Re: [BUG] Logical replication failure "ERROR: could not map filenode "base/13237/442428" to relation OID" with catalog modifying txns

From: Masahiko Sawada <sawada(dot)mshk(at)gmail(dot)com>
To: Amit Kapila <amit(dot)kapila16(at)gmail(dot)com>
Cc: "shiy(dot)fnst(at)fujitsu(dot)com" <shiy(dot)fnst(at)fujitsu(dot)com>, Kyotaro Horiguchi <horikyota(dot)ntt(at)gmail(dot)com>, "Drouvot, Bertrand" <bdrouvot(at)amazon(dot)com>, PostgreSQL Hackers <pgsql-hackers(at)lists(dot)postgresql(dot)org>, "Oh, Mike" <minsoo(at)amazon(dot)com>
Subject: Re: [BUG] Logical replication failure "ERROR: could not map filenode "base/13237/442428" to relation OID" with catalog modifying txns
Date: 2022-07-22 06:17:50
Message-ID: CAD21AoC8NLGJ-Q+u60cGPSnxXqexEFPLo-5-offsgCE_ikVxRw@mail.gmail.com
Views: Raw Message | Whole Thread | Download mbox | Resend email
Thread:
Lists: pgsql-hackers

On Wed, Jul 20, 2022 at 5:50 PM Amit Kapila <amit(dot)kapila16(at)gmail(dot)com> wrote:
>
> On Wed, Jul 20, 2022 at 1:28 PM Masahiko Sawada <sawada(dot)mshk(at)gmail(dot)com> wrote:
> >
> > On Wed, Jul 20, 2022 at 2:19 PM Amit Kapila <amit(dot)kapila16(at)gmail(dot)com> wrote:
> > >
> > > On Wed, Jul 20, 2022 at 9:01 AM Masahiko Sawada <sawada(dot)mshk(at)gmail(dot)com> wrote:
> > >
> > > > Another idea would be to have functions, say
> > > > SnapBuildCommitTxnWithXInfo() and SnapBuildCommitTxn_ext(). The latter
> > > > does actual work of handling transaction commits and both
> > > > SnapBuildCommitTxn() and SnapBuildCommit() call
> > > > SnapBuildCommitTxnWithXInfo() with different arguments.
> > > >
> > >
> > > Do you want to say DecodeCommit() instead of SnapBuildCommit() in
> > > above para?
> >
> > I meant that we will call like DecodeCommit() ->
> > SnapBuildCommitTxnWithXInfo() -> SnapBuildCommitTxn_ext(has_invals =
> > true) -> SnapBuildXidHasCatalogChanges(has_invals = true) -> ... If
> > SnapBuildCommitTxn() gets called, it calls SnapBuildCommitTxn_ext()
> > with has_invals = false and behaves the same as before.
> >
>
> Okay, understood. This will work.
>
> > > Yet another idea could be to have another flag
> > > RBTXN_HAS_INVALS which will be set by DecodeCommit for top-level TXN.
> > > Then, we can retrieve it even for each of the subtxn's if and when
> > > required.
> >
> > Do you mean that when checking if the subtransaction has catalog
> > changes, we check if its top-level XID has this new flag?
> >
>
> Yes.
>
> > Why do we
> > need the new flag?
> >
>
> This is required if we don't want to introduce a new set of functions
> as you proposed above. I am not sure which one is better w.r.t back
> patching effort later but it seems to me using flag stuff would make
> future back patches easier if we make any changes in
> SnapBuildCommitTxn.

Understood.

I've implemented this idea as well for discussion. Both patches have
the common change to remember the initial running transactions and to
purge them when decoding xl_running_xacts records. The difference is
how to mark the transactions as needing to be added to the snapshot.

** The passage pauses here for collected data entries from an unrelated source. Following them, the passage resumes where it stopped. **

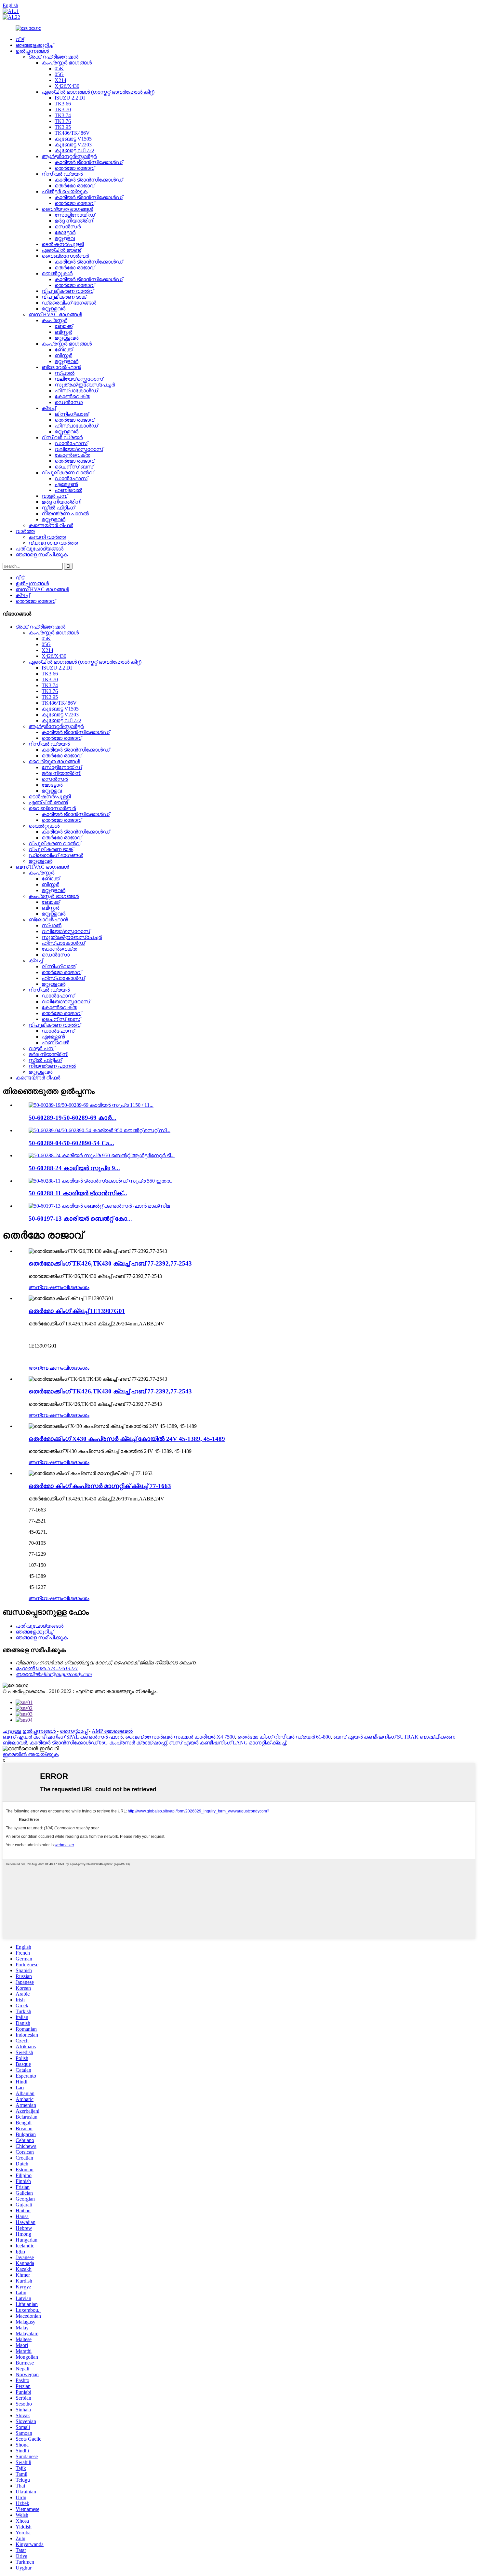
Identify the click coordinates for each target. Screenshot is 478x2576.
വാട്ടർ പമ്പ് (54, 496)
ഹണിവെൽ (68, 490)
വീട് (20, 39)
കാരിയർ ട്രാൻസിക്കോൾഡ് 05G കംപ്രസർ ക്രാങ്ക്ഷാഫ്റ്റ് (98, 1742)
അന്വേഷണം (46, 1287)
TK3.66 (63, 103)
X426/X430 (67, 86)
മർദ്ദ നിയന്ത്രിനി (74, 221)
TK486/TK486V (72, 133)
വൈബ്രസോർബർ (65, 256)
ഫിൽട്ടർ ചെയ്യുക (64, 191)
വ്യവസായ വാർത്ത (53, 543)
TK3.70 (63, 109)
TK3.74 (63, 115)
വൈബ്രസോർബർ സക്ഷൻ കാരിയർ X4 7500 (180, 1737)
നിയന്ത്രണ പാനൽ (65, 513)
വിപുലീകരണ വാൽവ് (67, 291)
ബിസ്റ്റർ (63, 332)
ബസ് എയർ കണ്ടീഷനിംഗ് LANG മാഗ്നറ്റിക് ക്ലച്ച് (227, 1742)
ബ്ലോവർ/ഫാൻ (61, 367)
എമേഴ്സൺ (66, 484)
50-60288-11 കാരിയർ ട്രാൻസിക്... (78, 1193)
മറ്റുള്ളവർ (53, 308)
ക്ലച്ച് (49, 408)
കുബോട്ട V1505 (73, 139)
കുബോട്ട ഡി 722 (74, 150)
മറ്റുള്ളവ (65, 238)
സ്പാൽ (64, 373)
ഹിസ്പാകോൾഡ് (76, 390)
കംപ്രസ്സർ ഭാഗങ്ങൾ (67, 62)
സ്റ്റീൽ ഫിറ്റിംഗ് (58, 507)
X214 (60, 80)
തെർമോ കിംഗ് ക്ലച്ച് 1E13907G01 (77, 1311)
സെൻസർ (68, 226)
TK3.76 (63, 121)
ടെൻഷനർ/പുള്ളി (63, 244)
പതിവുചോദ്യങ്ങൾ (39, 548)
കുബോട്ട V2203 (73, 144)
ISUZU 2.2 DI (70, 98)
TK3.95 (63, 127)
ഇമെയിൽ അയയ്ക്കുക (31, 1754)
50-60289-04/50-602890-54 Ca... (71, 1143)
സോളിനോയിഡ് (75, 215)
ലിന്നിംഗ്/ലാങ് (71, 414)
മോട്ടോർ (65, 232)
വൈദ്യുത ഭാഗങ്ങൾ (67, 209)
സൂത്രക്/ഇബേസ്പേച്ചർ (85, 384)
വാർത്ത (25, 531)
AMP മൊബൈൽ (112, 1731)
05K (59, 68)
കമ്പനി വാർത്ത (47, 537)
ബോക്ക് (64, 326)
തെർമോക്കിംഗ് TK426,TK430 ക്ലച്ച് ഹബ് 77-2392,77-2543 (110, 1263)
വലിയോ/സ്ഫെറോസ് (79, 379)
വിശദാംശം (76, 1287)
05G (59, 74)
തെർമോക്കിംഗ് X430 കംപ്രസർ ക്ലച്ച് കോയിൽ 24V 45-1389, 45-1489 (127, 1438)
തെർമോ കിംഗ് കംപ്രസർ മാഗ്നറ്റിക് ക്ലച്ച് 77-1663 (100, 1486)
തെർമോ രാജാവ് (74, 168)
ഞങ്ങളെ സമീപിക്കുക (42, 554)
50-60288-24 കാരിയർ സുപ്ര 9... (74, 1168)
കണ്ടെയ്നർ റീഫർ (51, 525)
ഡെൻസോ (69, 402)
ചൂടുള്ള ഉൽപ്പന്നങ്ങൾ (29, 1731)
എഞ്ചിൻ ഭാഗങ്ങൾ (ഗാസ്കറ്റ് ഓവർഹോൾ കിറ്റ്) (98, 92)
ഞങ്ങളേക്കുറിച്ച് (34, 45)
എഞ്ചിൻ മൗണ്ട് (61, 250)
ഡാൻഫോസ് (71, 443)
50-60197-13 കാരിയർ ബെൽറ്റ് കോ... (80, 1218)
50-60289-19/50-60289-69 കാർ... (72, 1117)
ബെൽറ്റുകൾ (57, 273)
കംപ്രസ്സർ (54, 320)
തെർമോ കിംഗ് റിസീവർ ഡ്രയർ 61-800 (284, 1737)
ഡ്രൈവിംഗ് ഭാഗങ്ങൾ (69, 302)
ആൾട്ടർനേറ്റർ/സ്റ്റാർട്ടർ (69, 156)
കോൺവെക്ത (72, 396)
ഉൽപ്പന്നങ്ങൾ (32, 51)
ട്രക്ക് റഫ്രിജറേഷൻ (53, 57)
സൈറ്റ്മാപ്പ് (73, 1731)
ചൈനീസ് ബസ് (74, 466)
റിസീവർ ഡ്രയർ (62, 174)
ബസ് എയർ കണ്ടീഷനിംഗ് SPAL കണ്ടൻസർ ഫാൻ (63, 1737)
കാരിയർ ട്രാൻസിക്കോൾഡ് (89, 162)
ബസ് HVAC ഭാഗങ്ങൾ (55, 314)
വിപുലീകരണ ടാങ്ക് (64, 297)
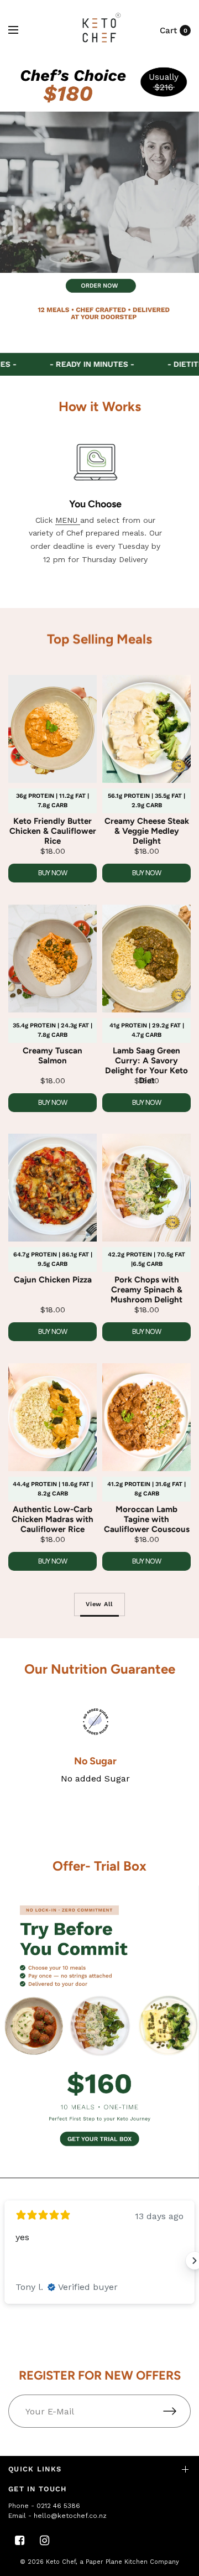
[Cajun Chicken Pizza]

In v7-0001-Fix-catalog-lookup-with-the-wrong-snapshot-during.patch,
when the transaction is in the initial running xact list and its
commit record has XINFO_HAS_INVAL flag, we mark both the top
transaction and its all subtransactions as containing catalog changes
(which also means to create ReorderBufferTXN entries for them). These
transactions are added to the snapshot in SnapBuildCommitTxn() since
ReorderBufferXidHasCatalogChanges () for them returns true.

In poc_mark_top_txn_has_inval.patch, when the transaction is in the
initial running xacts list and its commit record has XINFO_HAS_INVALS
flag, we set a new flag, say RBTXN_COMMIT_HAS_INVALS, only to the top
transaction. In SnapBuildCommitTxn(), we add all subtransactions to
the snapshot without checking ReorderBufferXidHasCatalogChanges() for
subtransactions if its top transaction has the RBTXN_COMMIT_HAS_INVALS
flag.

A difference between the two ideas is the scope of changes: the former
changes only snapbuild.c but the latter changes both snapbuild.c and
reorderbuffer.c. Moreover, while the former uses the existing flag,
the latter adds a new flag to the reorder buffer for dealing with only
this case. I think the former idea is simpler in terms of that. But,
an advantage of the latter idea is that the latter idea can save to
create ReorderBufferTXN entries for subtransactions.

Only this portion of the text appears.